Parlando più in generale di occupazione, dal vostro osservatorio privilegiato, che cosa dobbiamo aspettarci per la seconda metà del 2021?

È già da qualche tempo che stiamo registrando segnali positivi, di ripresa più o meno da tutti i settori, compresi quelli maggiormente colpiti dalla pandemia, come Fashion&Luxury, Horeca e Automotive, che si traducono anche nella necessità di inserire nuovi profili manageriali e nuove competenze per affrontare in primis la digital transformation ma più in generale le sfide del mercato.
Come nel 2020 continueremo infatti a muoverci in uno scenario VUCA, volatile e in cambiamento costante, dove i professionisti ma anche le aziende devono continuare a prestare attenzione alla formazione continua.
Le aziende saranno anche impegnate, soprattutto le HR, nel definire il new way of working adatto alla propria organizzazione.

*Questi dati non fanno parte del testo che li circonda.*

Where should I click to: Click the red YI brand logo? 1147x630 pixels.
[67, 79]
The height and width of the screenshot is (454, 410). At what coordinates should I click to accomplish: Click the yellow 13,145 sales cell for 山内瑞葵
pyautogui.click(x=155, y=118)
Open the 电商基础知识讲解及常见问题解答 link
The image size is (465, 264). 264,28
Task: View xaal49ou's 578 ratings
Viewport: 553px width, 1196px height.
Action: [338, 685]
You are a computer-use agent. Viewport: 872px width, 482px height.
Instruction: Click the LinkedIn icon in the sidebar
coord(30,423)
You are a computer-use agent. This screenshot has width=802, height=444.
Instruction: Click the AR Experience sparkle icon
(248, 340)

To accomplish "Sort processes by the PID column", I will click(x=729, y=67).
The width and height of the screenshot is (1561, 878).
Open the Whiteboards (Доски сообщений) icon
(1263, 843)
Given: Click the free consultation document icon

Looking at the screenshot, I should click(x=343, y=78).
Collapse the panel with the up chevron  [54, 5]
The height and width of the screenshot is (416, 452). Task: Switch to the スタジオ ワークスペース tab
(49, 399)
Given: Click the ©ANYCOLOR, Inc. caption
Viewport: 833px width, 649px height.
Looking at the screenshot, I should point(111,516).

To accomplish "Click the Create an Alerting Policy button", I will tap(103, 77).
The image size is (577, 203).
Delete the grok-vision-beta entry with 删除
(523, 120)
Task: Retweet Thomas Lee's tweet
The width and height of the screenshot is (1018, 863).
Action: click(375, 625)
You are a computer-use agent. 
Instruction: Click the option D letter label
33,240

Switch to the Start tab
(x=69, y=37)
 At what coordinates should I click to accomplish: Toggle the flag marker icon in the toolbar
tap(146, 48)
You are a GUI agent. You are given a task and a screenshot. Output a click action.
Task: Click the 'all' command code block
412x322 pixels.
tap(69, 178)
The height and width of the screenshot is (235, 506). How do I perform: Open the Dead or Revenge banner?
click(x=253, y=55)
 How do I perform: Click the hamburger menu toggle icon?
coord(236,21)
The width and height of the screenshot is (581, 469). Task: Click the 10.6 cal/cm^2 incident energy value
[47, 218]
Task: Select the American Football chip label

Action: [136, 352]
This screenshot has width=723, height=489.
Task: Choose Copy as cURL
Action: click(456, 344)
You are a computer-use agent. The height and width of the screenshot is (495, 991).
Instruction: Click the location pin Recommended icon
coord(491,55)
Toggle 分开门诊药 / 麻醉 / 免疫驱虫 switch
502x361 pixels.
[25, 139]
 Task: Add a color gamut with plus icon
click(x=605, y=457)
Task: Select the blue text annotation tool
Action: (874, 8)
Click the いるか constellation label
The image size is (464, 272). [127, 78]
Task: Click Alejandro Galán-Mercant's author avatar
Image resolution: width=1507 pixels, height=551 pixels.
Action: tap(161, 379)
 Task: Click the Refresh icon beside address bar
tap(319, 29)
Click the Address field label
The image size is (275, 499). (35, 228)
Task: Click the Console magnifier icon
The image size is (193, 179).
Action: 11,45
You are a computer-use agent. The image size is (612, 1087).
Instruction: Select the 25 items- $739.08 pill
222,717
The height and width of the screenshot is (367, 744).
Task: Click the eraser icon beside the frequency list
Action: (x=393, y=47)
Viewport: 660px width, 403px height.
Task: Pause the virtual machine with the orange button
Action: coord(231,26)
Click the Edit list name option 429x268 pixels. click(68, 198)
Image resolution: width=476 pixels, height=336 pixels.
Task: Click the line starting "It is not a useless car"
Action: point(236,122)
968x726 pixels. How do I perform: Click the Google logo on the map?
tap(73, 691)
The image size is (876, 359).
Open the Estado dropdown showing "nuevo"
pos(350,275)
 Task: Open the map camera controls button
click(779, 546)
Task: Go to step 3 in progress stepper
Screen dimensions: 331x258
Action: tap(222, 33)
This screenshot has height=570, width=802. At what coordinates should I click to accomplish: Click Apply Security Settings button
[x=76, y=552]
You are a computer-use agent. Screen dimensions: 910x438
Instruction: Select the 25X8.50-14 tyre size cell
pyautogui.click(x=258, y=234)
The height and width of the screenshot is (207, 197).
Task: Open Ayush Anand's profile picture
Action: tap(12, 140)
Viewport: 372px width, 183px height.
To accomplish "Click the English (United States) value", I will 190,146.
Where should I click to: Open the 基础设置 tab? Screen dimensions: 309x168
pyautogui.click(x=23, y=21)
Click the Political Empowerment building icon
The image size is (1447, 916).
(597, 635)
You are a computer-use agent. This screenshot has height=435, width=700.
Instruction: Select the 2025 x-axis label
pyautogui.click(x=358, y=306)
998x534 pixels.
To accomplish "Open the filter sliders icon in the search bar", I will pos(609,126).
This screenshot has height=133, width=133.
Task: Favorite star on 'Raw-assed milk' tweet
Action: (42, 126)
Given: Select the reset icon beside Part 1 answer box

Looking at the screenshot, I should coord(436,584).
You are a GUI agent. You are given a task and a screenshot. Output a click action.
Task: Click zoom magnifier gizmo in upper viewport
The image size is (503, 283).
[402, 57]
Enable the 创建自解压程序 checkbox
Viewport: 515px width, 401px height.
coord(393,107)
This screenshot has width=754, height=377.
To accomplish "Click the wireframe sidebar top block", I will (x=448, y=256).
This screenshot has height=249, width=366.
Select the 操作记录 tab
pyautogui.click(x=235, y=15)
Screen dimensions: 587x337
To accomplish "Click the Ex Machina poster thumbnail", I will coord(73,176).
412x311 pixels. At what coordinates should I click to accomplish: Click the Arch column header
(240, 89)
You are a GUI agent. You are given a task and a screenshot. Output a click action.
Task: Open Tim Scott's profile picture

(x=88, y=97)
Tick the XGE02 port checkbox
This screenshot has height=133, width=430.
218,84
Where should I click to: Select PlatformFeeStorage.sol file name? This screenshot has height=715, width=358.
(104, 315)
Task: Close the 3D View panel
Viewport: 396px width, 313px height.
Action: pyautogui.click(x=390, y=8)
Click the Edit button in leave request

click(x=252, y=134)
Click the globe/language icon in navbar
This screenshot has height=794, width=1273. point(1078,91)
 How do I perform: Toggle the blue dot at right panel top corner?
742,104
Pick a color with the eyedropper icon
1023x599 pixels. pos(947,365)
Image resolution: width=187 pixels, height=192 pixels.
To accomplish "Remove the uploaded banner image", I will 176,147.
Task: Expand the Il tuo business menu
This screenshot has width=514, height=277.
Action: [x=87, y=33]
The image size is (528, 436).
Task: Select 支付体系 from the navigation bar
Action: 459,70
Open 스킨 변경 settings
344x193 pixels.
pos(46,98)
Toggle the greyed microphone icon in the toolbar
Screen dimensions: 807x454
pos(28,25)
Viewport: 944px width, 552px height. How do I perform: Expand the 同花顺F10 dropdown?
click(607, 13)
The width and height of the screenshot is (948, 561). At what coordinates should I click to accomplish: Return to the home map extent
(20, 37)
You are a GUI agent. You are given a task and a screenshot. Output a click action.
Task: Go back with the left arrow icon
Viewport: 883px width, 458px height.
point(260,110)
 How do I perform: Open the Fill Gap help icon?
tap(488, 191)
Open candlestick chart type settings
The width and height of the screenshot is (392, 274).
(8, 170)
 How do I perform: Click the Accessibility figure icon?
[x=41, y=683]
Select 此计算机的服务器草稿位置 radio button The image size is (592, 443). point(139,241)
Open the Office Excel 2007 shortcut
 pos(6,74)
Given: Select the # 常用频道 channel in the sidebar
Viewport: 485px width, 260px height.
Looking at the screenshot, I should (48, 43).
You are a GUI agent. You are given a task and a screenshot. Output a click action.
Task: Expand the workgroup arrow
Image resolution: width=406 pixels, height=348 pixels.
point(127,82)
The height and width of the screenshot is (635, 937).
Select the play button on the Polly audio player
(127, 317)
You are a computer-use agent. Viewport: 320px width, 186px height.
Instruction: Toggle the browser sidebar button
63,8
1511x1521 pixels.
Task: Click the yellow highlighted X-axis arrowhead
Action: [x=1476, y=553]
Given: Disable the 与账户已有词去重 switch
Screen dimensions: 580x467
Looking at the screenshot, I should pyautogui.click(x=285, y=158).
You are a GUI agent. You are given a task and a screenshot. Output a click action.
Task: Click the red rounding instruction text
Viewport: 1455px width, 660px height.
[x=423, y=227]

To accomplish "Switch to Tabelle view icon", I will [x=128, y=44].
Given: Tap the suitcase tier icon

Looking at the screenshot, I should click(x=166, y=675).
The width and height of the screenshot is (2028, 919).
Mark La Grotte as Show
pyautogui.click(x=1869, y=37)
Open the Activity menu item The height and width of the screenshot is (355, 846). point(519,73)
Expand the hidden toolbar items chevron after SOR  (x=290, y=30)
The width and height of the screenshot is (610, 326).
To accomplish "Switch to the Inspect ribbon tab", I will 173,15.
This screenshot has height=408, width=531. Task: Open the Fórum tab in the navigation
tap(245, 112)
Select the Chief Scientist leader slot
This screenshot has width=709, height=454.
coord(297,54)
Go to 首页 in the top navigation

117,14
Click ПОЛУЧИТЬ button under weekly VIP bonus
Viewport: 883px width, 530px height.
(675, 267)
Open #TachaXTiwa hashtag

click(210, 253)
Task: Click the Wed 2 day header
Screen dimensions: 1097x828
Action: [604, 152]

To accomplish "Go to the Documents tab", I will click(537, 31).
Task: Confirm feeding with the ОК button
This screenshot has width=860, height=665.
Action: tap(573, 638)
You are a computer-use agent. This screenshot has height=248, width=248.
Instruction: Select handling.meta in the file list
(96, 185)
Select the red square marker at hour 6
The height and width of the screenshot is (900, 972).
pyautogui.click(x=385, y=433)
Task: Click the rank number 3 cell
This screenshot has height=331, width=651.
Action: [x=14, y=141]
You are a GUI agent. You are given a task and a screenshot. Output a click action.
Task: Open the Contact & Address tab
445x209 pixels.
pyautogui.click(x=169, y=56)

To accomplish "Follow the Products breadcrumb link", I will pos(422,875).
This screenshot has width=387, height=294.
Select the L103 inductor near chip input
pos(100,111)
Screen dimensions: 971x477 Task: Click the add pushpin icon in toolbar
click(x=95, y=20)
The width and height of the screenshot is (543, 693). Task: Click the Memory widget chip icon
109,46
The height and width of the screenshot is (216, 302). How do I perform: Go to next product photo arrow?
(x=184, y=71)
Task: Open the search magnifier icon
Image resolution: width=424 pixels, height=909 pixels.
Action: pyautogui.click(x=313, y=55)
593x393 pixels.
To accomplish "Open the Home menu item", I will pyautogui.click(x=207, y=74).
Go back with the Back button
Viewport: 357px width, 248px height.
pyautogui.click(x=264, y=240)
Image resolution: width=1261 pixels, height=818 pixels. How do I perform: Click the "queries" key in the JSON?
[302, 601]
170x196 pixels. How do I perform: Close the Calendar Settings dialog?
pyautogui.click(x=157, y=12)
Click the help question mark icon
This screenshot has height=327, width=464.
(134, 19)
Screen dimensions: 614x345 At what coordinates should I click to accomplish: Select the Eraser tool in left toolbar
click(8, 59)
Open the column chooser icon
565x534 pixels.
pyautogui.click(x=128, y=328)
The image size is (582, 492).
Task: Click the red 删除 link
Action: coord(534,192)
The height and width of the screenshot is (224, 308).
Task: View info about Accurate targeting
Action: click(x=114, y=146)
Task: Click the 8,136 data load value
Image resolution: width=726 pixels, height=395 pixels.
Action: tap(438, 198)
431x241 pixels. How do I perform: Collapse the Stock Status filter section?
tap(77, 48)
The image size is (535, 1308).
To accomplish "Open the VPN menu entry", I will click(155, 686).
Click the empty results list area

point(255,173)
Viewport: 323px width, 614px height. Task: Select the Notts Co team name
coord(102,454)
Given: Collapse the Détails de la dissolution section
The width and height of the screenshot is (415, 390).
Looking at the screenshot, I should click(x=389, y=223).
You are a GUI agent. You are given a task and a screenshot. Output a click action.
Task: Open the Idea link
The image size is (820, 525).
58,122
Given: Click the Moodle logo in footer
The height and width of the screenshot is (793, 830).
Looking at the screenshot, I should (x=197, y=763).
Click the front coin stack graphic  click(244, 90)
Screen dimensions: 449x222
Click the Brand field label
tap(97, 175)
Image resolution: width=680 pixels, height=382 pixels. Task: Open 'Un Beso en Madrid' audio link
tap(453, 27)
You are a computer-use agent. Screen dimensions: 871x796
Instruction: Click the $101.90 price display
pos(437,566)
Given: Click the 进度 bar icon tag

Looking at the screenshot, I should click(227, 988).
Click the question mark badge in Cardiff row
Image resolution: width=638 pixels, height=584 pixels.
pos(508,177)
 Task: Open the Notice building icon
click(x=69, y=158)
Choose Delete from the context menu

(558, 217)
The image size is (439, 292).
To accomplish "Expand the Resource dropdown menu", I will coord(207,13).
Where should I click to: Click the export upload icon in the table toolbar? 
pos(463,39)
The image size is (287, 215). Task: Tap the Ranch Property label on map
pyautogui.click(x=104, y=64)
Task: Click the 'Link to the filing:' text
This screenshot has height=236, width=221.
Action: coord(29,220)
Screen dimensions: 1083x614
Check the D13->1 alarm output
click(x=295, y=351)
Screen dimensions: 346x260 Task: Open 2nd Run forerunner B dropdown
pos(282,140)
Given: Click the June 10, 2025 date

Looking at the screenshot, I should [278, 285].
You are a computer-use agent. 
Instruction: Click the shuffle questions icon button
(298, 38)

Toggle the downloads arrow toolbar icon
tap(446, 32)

Sentiremo ancora parlare moltissimo di smartworking e altre modalità di lavoro a distanza come il near working, attualmente in sperimentazione a Milano.
Sempre più, poi, alle figure manageriali è e sarà richiesto di operare con una visione "imprenditoriale", ovvero di trovare la sintesi tra rigore e creatività e di farsi carico della diffusione a tutti i livelli della cultura e dei valori aziendali.

Che azioni auspicate da parte del Governo per il rilancio del lavoro, anche attraverso l'uso dei fondi europei?

Il mercato del lavoro italiano oggi non è sostenibile né per le aziende né per i lavoratori, e quindi nemmeno per la società. Ci auguriamo che vengano portate avanti strategie volte alla creazione di valore sul lungo periodo per tutte le categorie, con particolare attenzione ai giovani e alle donne.
Le opportunità sono moltissime e saranno sempre di più, perché il gap tra competenze ricercate e quelle presenti è gigantesco e destinato a crescere ancora: bisogna intervenire con progetti "sistemici" di formazione continua e di reskilling, anche perché in un mondo in continuo e sempre più rapido cambiamento anche le competenze diventano obsolete più velocemente e crearne di nuove richiede flessibilità, visione strategica, ma anche forti investimenti.



Fondamentale, in questo senso, che il mondo della formazione, le aziende, le parti sociali, le istituzioni si parlino e progettino insieme il futuro, idealmente con una regia consapevole e lungimirante.